Am Mittwochmorgen seien Behördenvertreter an dem Bauwerk in Xingyi in der Provinz Guizhou erschienen und hätten ihn und seine Eltern weggeleitet, berichtete Chen der Nachrichtenagentur AFP. Ihm sei das Telefon abgenommen worden. Bis zum Abend sei er in Behördenräumlichkeiten festgehalten worden.

Von Chen nach dem Abriss aufgenommene Videos zeigen, dass das Bauwerk nun größtenteils verschwunden ist. Im vergangenen Sommer hatte ein AFP-Reporter die Konstruktion aus Sperrholz und gewellten Dachblechen noch hoch über die umliegenden Felder aufragen sehen.

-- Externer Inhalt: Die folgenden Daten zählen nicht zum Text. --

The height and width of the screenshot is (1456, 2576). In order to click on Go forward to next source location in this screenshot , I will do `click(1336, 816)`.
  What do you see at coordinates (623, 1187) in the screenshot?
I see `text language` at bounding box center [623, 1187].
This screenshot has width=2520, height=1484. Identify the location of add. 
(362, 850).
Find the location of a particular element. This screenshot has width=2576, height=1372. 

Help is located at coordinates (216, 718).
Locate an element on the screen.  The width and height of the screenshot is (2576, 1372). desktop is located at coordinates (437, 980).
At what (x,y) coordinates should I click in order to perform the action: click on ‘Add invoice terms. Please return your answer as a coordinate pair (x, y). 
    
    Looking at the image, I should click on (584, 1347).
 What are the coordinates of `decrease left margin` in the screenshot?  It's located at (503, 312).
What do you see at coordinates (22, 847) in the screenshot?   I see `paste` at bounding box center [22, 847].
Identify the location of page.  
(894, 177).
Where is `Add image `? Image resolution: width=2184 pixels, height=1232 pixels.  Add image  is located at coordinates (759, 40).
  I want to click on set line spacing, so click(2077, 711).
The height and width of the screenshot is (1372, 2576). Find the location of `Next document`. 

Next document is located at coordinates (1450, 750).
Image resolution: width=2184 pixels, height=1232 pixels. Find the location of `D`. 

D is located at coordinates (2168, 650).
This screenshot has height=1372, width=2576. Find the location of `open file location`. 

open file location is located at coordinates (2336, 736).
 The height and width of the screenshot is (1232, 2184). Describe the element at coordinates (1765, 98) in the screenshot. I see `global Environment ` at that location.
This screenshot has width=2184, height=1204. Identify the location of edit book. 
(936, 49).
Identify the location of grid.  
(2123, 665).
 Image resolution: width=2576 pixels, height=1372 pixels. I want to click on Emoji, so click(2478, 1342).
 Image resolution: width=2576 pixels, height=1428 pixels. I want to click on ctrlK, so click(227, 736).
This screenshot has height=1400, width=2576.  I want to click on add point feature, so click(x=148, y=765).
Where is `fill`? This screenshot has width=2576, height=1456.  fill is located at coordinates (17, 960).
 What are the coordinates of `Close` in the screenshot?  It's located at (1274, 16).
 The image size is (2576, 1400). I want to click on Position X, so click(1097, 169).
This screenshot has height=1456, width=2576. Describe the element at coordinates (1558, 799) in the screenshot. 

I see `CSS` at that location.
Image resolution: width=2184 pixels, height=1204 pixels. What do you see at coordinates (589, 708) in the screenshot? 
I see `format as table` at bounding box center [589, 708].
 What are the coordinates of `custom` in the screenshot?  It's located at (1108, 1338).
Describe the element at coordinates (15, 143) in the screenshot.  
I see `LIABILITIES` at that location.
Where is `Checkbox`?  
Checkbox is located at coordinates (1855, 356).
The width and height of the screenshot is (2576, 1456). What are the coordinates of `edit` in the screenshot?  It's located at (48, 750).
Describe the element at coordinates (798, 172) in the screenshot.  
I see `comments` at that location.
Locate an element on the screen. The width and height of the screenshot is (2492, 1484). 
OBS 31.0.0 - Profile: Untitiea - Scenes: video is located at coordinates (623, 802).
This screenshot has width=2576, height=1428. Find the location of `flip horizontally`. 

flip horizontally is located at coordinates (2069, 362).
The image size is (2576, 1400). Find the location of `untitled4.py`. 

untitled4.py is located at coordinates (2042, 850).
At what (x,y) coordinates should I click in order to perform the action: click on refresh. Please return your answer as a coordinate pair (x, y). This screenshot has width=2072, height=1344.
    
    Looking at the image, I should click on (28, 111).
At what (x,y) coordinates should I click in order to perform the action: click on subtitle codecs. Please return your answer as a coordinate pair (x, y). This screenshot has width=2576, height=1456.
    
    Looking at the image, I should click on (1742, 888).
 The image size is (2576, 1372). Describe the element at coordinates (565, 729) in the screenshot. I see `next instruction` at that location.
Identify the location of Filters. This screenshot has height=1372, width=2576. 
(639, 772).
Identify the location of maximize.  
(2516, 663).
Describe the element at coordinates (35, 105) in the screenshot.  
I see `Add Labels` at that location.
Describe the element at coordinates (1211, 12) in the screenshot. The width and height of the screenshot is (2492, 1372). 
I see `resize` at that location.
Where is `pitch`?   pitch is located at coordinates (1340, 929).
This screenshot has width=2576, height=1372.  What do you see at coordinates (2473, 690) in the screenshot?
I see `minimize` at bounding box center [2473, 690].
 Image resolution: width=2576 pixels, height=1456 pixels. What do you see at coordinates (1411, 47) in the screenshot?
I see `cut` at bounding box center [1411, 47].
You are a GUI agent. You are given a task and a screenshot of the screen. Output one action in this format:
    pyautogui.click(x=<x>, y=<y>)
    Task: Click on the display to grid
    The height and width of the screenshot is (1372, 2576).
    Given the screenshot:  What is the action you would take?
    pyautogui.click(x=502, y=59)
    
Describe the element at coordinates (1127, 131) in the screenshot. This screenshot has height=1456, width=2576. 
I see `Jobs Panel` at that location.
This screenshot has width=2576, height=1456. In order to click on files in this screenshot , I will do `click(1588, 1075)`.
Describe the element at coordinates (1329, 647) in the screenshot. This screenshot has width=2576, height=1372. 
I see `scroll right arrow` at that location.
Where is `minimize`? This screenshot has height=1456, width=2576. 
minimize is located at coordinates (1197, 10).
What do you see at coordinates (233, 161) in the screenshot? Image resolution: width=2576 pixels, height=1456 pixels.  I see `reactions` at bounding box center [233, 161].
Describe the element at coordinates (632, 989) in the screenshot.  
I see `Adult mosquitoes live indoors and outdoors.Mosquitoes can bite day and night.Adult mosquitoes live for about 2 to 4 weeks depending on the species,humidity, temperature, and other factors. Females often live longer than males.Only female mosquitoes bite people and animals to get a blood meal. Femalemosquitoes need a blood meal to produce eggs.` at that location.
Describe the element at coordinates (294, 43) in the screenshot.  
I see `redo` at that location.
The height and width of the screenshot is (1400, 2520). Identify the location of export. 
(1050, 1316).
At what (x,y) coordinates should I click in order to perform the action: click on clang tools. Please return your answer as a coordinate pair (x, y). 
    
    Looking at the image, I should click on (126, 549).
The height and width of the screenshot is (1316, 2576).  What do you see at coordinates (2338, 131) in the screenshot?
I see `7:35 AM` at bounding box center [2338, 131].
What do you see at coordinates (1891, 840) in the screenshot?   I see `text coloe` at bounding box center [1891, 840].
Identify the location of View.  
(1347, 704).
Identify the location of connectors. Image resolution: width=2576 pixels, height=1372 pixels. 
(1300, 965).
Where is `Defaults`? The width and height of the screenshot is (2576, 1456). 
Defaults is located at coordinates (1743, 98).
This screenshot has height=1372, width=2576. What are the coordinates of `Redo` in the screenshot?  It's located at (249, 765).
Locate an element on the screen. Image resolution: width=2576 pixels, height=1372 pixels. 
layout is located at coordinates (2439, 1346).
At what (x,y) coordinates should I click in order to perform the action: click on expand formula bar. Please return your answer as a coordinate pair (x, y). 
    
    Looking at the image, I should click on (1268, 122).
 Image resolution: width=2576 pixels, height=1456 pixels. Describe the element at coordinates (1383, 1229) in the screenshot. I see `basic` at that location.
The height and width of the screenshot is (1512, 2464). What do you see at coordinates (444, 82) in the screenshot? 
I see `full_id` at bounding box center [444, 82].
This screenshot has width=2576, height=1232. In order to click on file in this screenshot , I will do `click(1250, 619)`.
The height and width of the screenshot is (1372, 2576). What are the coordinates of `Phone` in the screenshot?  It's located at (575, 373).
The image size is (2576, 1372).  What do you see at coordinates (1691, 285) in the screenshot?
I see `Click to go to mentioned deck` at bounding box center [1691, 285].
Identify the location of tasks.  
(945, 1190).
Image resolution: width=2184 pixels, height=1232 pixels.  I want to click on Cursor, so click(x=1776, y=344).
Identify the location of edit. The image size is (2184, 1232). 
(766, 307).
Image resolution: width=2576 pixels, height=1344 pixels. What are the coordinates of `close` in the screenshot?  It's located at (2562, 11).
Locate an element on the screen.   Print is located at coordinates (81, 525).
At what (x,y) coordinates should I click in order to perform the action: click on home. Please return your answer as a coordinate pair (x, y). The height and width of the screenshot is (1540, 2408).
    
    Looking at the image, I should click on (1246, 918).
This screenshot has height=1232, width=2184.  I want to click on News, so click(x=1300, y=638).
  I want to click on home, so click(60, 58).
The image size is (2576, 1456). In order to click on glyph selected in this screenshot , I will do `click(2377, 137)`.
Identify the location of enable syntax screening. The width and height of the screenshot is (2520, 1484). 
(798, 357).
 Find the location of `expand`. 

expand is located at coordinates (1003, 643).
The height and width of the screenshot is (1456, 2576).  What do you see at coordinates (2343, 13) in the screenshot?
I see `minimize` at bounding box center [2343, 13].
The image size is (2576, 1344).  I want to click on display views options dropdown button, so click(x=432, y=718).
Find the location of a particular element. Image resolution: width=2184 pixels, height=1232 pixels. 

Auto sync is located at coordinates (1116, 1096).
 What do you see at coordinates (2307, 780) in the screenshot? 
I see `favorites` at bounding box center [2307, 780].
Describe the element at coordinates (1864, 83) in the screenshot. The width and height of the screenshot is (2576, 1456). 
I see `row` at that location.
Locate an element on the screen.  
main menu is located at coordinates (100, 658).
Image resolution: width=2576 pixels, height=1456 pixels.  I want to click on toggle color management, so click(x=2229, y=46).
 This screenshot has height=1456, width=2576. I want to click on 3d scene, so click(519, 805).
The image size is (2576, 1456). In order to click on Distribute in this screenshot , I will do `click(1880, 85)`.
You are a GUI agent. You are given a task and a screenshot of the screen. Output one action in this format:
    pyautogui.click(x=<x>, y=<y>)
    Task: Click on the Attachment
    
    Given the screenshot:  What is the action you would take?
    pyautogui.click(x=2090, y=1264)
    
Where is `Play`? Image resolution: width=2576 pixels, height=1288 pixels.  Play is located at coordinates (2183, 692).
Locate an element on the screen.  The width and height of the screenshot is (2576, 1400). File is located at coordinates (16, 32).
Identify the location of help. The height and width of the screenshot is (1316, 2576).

Fast acht Jahre verwendete Chen darauf, das schlichte Steinhaus seiner Familie in ein Gewirr aus hüttenartigen Teilbauten, wackeligen Treppen und Balkonen zu verwandeln. Insgesamt rund 200.000 Yuan steckte er in das Projekt (gut 25.000 Euro).

2018 hatten die Behörden den Großteil von Xingyi abgerissen, um ein Tourismusprojekt zu verwirklichen. Die Region ist für ihre spektakulären Reisterrassen und beeindruckenden Berglandschaften bekannt. Chen weigerte sich zu gehen. Nachdem das Tourismusprojekt ins Stocken geraten war, baute er das Haus seiner Familie immer weiter in die Höhe.

2019 stellte Chen das fünfte Stockwerk fertig, 2022 das sechste und 2023 das siebte. Dabei war er ständig mit Abrissdrohungen konfrontiert; die Behörden verwiesen auf die potenzielle Gefahren durch den Bau. Wiederholt wandte Cheng sich an die Behörden. Am vergangenen Montag dann erhielt er die endgültige Aufforderung, das "illegale Bauwerk" bis Mittwochmorgen zu verlassen.

Er empfinde kein Bedauern über den Abriss des Gebäudes, sagte Chen der AFP - dies sei "nutzlos". Er fügte hinzu: "Die Kraft, die seine Zerstörung vorangetrieben hat, war einfach zu mächtig." Mit juristischer Unterstützung will Chen nun seine "Rechte weiter verteidigen". Den Abriss will er als illegal einstufen lassen. "Dann hätte ich die Chance, den Bau wiederherzustellen."